EXERCISE OBJECTIVE
Write out the following listing's lines from the one with "Screen dimensions: 800x445" to the one with "Toggle the 仿色 dither checkbox", exactly, with both included and no others.
Top of DATASET
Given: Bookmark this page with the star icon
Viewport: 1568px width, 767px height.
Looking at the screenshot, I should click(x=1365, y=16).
Bottom of DATASET
Top of DATASET
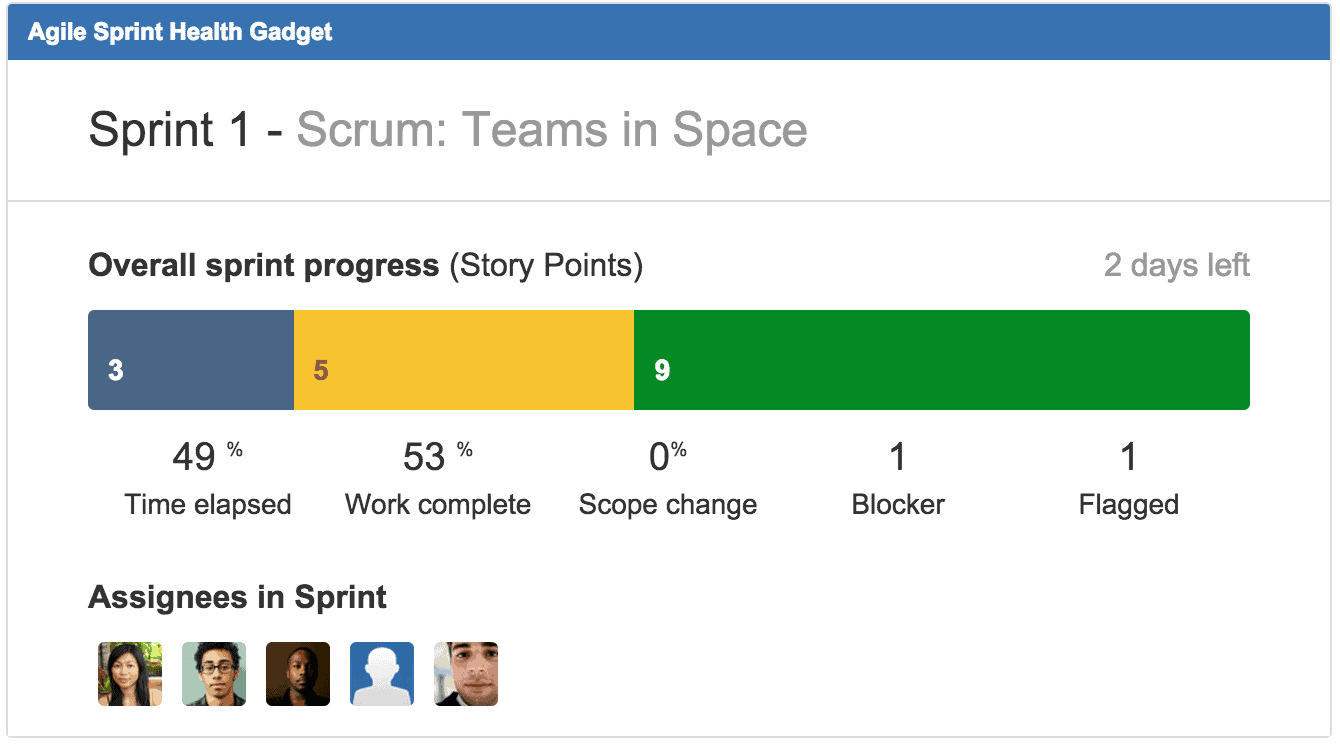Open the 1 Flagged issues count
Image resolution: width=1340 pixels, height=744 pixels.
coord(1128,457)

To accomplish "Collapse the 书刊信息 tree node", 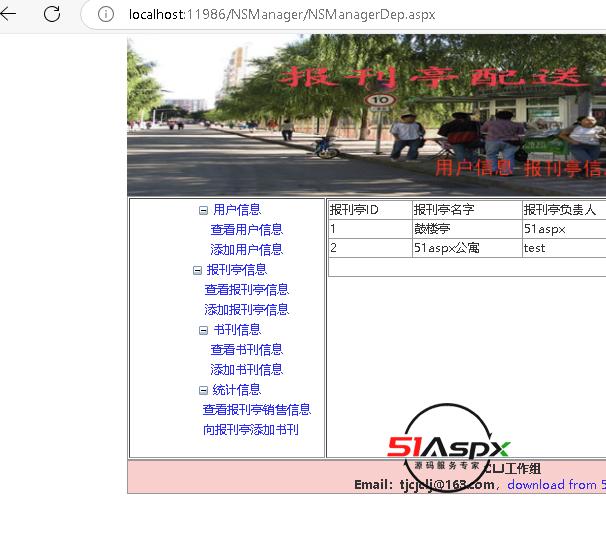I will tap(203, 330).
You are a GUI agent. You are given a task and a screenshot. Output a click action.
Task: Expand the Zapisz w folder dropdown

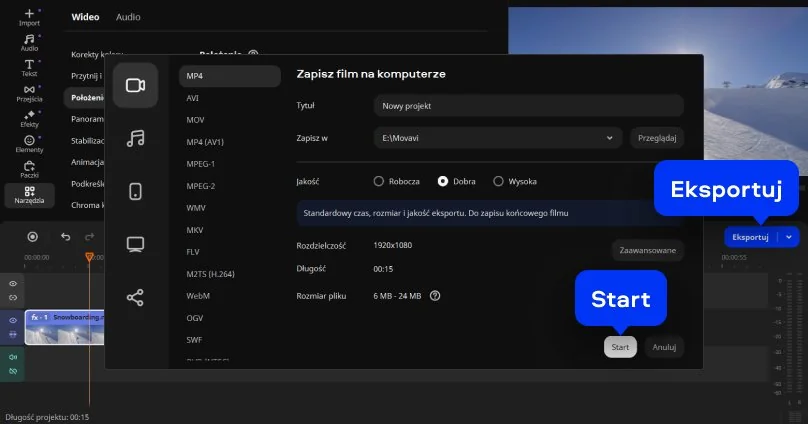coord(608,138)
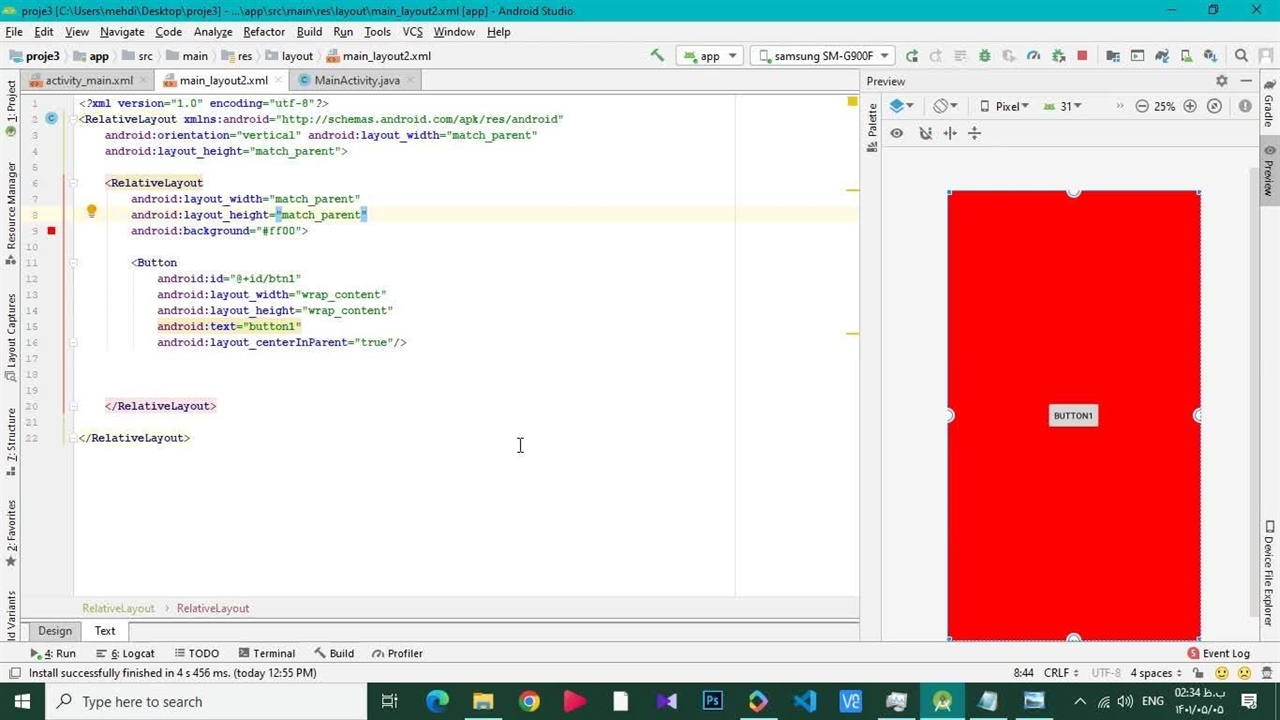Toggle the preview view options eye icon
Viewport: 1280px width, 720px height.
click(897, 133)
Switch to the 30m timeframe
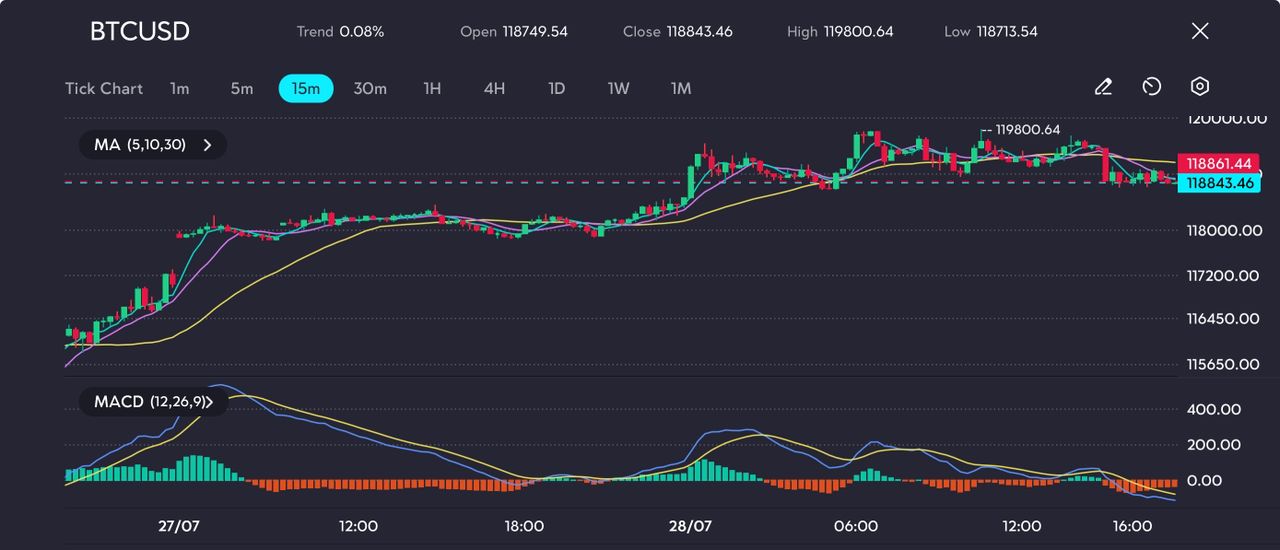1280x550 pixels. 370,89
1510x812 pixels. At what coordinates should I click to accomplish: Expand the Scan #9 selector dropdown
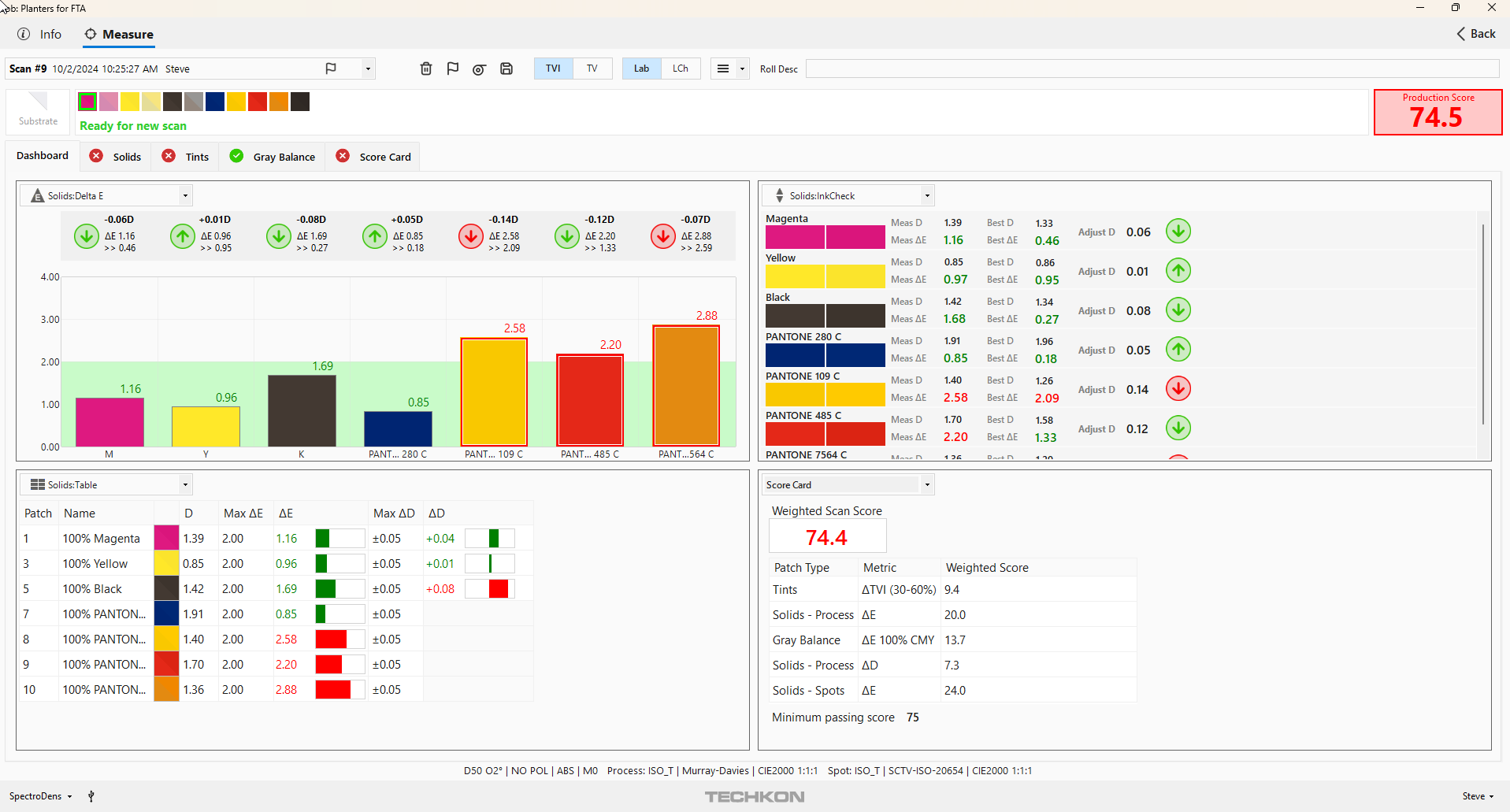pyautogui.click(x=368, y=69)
Bottom of DATASET
Top of DATASET
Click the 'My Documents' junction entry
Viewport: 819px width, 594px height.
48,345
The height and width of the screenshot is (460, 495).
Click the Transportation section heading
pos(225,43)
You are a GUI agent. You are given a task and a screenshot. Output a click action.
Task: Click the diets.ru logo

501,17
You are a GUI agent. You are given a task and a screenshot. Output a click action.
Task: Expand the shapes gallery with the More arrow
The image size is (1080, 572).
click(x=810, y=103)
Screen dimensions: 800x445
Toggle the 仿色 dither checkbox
Bottom of DATASET
TASK RESULT
Screen dimensions: 800x445
Toggle the 仿色 dither checkbox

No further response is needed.